Challenge: Edit the data below by replacing every occurrence of "Locate an element on the screen" with "Find an element on the screen". Keep all other text unchanged.

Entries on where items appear
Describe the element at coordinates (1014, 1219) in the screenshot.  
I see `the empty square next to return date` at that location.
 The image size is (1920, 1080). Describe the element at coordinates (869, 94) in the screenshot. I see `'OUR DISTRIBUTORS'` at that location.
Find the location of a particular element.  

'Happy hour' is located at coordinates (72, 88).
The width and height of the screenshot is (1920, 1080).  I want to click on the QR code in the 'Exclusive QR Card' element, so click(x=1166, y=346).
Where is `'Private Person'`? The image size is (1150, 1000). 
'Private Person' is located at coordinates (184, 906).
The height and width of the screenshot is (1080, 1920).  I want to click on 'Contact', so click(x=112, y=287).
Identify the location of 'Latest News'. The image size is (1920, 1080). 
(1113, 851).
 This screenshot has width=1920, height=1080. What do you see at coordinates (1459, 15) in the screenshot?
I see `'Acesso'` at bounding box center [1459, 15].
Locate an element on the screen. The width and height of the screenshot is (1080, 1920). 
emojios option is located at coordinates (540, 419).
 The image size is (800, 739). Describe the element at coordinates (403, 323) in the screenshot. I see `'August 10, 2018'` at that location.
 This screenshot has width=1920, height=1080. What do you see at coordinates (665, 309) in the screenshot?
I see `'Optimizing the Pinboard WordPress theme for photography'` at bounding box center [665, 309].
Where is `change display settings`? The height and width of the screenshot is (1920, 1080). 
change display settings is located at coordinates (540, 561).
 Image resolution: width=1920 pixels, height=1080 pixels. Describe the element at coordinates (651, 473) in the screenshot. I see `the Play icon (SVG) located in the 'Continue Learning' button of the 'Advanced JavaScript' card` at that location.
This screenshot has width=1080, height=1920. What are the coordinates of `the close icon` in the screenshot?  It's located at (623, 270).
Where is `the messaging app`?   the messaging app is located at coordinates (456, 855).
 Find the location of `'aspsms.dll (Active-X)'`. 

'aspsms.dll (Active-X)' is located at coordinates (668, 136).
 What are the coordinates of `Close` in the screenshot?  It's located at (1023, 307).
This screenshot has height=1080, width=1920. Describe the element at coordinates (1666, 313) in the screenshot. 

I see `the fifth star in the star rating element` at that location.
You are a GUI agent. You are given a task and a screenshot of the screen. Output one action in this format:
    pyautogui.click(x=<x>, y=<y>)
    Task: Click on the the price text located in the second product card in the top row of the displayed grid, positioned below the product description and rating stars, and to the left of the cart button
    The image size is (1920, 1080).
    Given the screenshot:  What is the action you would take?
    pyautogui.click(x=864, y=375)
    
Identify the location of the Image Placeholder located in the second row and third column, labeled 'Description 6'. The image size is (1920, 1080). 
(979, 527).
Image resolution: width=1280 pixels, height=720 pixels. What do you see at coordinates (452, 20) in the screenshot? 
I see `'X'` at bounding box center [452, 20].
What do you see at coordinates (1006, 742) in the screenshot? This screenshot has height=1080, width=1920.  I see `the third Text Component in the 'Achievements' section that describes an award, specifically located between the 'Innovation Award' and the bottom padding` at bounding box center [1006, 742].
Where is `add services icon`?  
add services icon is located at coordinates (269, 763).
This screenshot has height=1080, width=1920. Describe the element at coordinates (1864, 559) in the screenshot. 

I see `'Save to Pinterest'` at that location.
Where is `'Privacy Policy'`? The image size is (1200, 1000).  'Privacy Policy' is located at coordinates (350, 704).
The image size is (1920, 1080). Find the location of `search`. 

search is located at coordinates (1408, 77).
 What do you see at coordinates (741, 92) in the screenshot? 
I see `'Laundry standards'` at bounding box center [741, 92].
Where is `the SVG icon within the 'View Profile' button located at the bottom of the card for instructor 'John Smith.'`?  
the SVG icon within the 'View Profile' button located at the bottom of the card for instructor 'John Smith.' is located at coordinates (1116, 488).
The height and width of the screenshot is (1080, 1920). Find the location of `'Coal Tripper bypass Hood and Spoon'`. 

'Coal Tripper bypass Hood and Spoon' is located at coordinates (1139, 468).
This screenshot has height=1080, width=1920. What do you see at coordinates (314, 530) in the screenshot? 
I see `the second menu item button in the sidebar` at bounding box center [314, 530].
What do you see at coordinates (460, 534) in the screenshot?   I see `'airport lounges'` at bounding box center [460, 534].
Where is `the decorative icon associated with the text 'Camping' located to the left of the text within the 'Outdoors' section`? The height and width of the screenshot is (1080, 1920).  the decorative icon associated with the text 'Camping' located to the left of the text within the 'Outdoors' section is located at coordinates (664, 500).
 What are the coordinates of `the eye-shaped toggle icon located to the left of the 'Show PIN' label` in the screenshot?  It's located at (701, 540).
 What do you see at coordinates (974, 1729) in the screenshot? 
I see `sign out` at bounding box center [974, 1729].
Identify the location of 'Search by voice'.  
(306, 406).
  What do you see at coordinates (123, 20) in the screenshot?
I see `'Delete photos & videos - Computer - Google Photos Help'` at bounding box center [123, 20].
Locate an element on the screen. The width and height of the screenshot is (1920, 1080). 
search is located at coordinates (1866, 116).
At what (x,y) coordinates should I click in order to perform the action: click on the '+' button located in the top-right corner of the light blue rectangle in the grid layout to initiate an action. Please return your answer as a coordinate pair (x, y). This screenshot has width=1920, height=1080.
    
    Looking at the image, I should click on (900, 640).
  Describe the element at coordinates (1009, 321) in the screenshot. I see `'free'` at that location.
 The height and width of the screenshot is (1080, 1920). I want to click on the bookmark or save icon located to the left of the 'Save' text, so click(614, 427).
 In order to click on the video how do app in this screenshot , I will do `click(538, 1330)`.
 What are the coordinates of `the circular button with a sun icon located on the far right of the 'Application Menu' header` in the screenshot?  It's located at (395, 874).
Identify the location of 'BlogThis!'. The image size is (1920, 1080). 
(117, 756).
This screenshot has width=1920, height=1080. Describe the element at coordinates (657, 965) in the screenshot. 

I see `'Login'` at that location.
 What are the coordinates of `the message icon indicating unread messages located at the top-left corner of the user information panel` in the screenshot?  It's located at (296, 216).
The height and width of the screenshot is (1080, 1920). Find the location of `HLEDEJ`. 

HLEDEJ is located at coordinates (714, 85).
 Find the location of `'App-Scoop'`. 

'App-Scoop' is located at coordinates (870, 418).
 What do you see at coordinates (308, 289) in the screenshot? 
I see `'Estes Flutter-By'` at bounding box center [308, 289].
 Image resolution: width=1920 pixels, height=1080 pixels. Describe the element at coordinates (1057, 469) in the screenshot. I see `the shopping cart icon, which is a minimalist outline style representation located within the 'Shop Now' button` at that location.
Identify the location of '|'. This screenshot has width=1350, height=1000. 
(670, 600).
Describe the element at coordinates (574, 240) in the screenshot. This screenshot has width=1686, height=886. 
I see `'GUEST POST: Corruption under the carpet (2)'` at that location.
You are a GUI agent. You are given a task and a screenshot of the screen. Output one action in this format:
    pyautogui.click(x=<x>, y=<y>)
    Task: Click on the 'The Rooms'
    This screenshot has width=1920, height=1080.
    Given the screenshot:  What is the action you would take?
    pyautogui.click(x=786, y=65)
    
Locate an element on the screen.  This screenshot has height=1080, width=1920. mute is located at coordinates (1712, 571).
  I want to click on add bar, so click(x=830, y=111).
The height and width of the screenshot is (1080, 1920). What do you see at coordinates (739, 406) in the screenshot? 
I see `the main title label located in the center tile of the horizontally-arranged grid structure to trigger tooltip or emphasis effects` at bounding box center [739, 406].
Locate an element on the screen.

Finished answer:
Describe the element at coordinates (1014, 1219) in the screenshot.  
I see `the empty square next to return date` at that location.
 The image size is (1920, 1080). Describe the element at coordinates (869, 94) in the screenshot. I see `'OUR DISTRIBUTORS'` at that location.
Find the location of a particular element.  

'Happy hour' is located at coordinates (72, 88).
The width and height of the screenshot is (1920, 1080).  I want to click on the QR code in the 'Exclusive QR Card' element, so click(x=1166, y=346).
Where is `'Private Person'`? The image size is (1150, 1000). 
'Private Person' is located at coordinates (184, 906).
The height and width of the screenshot is (1080, 1920).  I want to click on 'Contact', so click(x=112, y=287).
Identify the location of 'Latest News'. The image size is (1920, 1080). 
(1113, 851).
 This screenshot has width=1920, height=1080. What do you see at coordinates (1459, 15) in the screenshot?
I see `'Acesso'` at bounding box center [1459, 15].
Find an element on the screen. The width and height of the screenshot is (1080, 1920). 
emojios option is located at coordinates (540, 419).
 The image size is (800, 739). Describe the element at coordinates (403, 323) in the screenshot. I see `'August 10, 2018'` at that location.
 This screenshot has width=1920, height=1080. What do you see at coordinates (665, 309) in the screenshot?
I see `'Optimizing the Pinboard WordPress theme for photography'` at bounding box center [665, 309].
Where is `change display settings`? The height and width of the screenshot is (1920, 1080). 
change display settings is located at coordinates (540, 561).
 Image resolution: width=1920 pixels, height=1080 pixels. Describe the element at coordinates (651, 473) in the screenshot. I see `the Play icon (SVG) located in the 'Continue Learning' button of the 'Advanced JavaScript' card` at that location.
This screenshot has width=1080, height=1920. What are the coordinates of `the close icon` in the screenshot?  It's located at (623, 270).
Where is `the messaging app`?   the messaging app is located at coordinates (456, 855).
 Find the location of `'aspsms.dll (Active-X)'`. 

'aspsms.dll (Active-X)' is located at coordinates (668, 136).
 What are the coordinates of `Close` in the screenshot?  It's located at (1023, 307).
This screenshot has height=1080, width=1920. Describe the element at coordinates (1666, 313) in the screenshot. 

I see `the fifth star in the star rating element` at that location.
You are a GUI agent. You are given a task and a screenshot of the screen. Output one action in this format:
    pyautogui.click(x=<x>, y=<y>)
    Task: Click on the the price text located in the second product card in the top row of the displayed grid, positioned below the product description and rating stars, and to the left of the cart button
    The image size is (1920, 1080).
    Given the screenshot:  What is the action you would take?
    pyautogui.click(x=864, y=375)
    
Identify the location of the Image Placeholder located in the second row and third column, labeled 'Description 6'. The image size is (1920, 1080). 
(979, 527).
Image resolution: width=1280 pixels, height=720 pixels. What do you see at coordinates (452, 20) in the screenshot? 
I see `'X'` at bounding box center [452, 20].
What do you see at coordinates (1006, 742) in the screenshot? This screenshot has height=1080, width=1920.  I see `the third Text Component in the 'Achievements' section that describes an award, specifically located between the 'Innovation Award' and the bottom padding` at bounding box center [1006, 742].
Where is `add services icon`?  
add services icon is located at coordinates (269, 763).
This screenshot has height=1080, width=1920. Describe the element at coordinates (1864, 559) in the screenshot. 

I see `'Save to Pinterest'` at that location.
Where is `'Privacy Policy'`? The image size is (1200, 1000).  'Privacy Policy' is located at coordinates (350, 704).
The image size is (1920, 1080). Find the location of `search`. 

search is located at coordinates (1408, 77).
 What do you see at coordinates (741, 92) in the screenshot? 
I see `'Laundry standards'` at bounding box center [741, 92].
Where is `the SVG icon within the 'View Profile' button located at the bottom of the card for instructor 'John Smith.'`?  
the SVG icon within the 'View Profile' button located at the bottom of the card for instructor 'John Smith.' is located at coordinates (1116, 488).
The height and width of the screenshot is (1080, 1920). Find the location of `'Coal Tripper bypass Hood and Spoon'`. 

'Coal Tripper bypass Hood and Spoon' is located at coordinates (1139, 468).
This screenshot has height=1080, width=1920. What do you see at coordinates (314, 530) in the screenshot? 
I see `the second menu item button in the sidebar` at bounding box center [314, 530].
What do you see at coordinates (460, 534) in the screenshot?   I see `'airport lounges'` at bounding box center [460, 534].
Where is `the decorative icon associated with the text 'Camping' located to the left of the text within the 'Outdoors' section`? The height and width of the screenshot is (1080, 1920).  the decorative icon associated with the text 'Camping' located to the left of the text within the 'Outdoors' section is located at coordinates (664, 500).
 What are the coordinates of `the eye-shaped toggle icon located to the left of the 'Show PIN' label` in the screenshot?  It's located at (701, 540).
 What do you see at coordinates (974, 1729) in the screenshot? 
I see `sign out` at bounding box center [974, 1729].
Identify the location of 'Search by voice'.  
(306, 406).
  What do you see at coordinates (123, 20) in the screenshot?
I see `'Delete photos & videos - Computer - Google Photos Help'` at bounding box center [123, 20].
Find an element on the screen. The width and height of the screenshot is (1920, 1080). 
search is located at coordinates (1866, 116).
At what (x,y) coordinates should I click in order to perform the action: click on the '+' button located in the top-right corner of the light blue rectangle in the grid layout to initiate an action. Please return your answer as a coordinate pair (x, y). This screenshot has width=1920, height=1080.
    
    Looking at the image, I should click on (900, 640).
  Describe the element at coordinates (1009, 321) in the screenshot. I see `'free'` at that location.
 The height and width of the screenshot is (1080, 1920). I want to click on the bookmark or save icon located to the left of the 'Save' text, so click(614, 427).
 In order to click on the video how do app in this screenshot , I will do `click(538, 1330)`.
 What are the coordinates of `the circular button with a sun icon located on the far right of the 'Application Menu' header` in the screenshot?  It's located at (395, 874).
Identify the location of 'BlogThis!'. The image size is (1920, 1080). 
(117, 756).
This screenshot has width=1920, height=1080. Describe the element at coordinates (657, 965) in the screenshot. 

I see `'Login'` at that location.
 What are the coordinates of `the message icon indicating unread messages located at the top-left corner of the user information panel` in the screenshot?  It's located at (296, 216).
The height and width of the screenshot is (1080, 1920). Find the location of `HLEDEJ`. 

HLEDEJ is located at coordinates (714, 85).
 Find the location of `'App-Scoop'`. 

'App-Scoop' is located at coordinates (870, 418).
 What do you see at coordinates (308, 289) in the screenshot? 
I see `'Estes Flutter-By'` at bounding box center [308, 289].
 Image resolution: width=1920 pixels, height=1080 pixels. Describe the element at coordinates (1057, 469) in the screenshot. I see `the shopping cart icon, which is a minimalist outline style representation located within the 'Shop Now' button` at that location.
Identify the location of '|'. This screenshot has width=1350, height=1000. 
(670, 600).
Describe the element at coordinates (574, 240) in the screenshot. This screenshot has width=1686, height=886. 
I see `'GUEST POST: Corruption under the carpet (2)'` at that location.
You are a GUI agent. You are given a task and a screenshot of the screen. Output one action in this format:
    pyautogui.click(x=<x>, y=<y>)
    Task: Click on the 'The Rooms'
    This screenshot has width=1920, height=1080.
    Given the screenshot:  What is the action you would take?
    pyautogui.click(x=786, y=65)
    
Find an element on the screen.  This screenshot has height=1080, width=1920. mute is located at coordinates (1712, 571).
  I want to click on add bar, so click(x=830, y=111).
The height and width of the screenshot is (1080, 1920). What do you see at coordinates (739, 406) in the screenshot? 
I see `the main title label located in the center tile of the horizontally-arranged grid structure to trigger tooltip or emphasis effects` at bounding box center [739, 406].
Find an element on the screen.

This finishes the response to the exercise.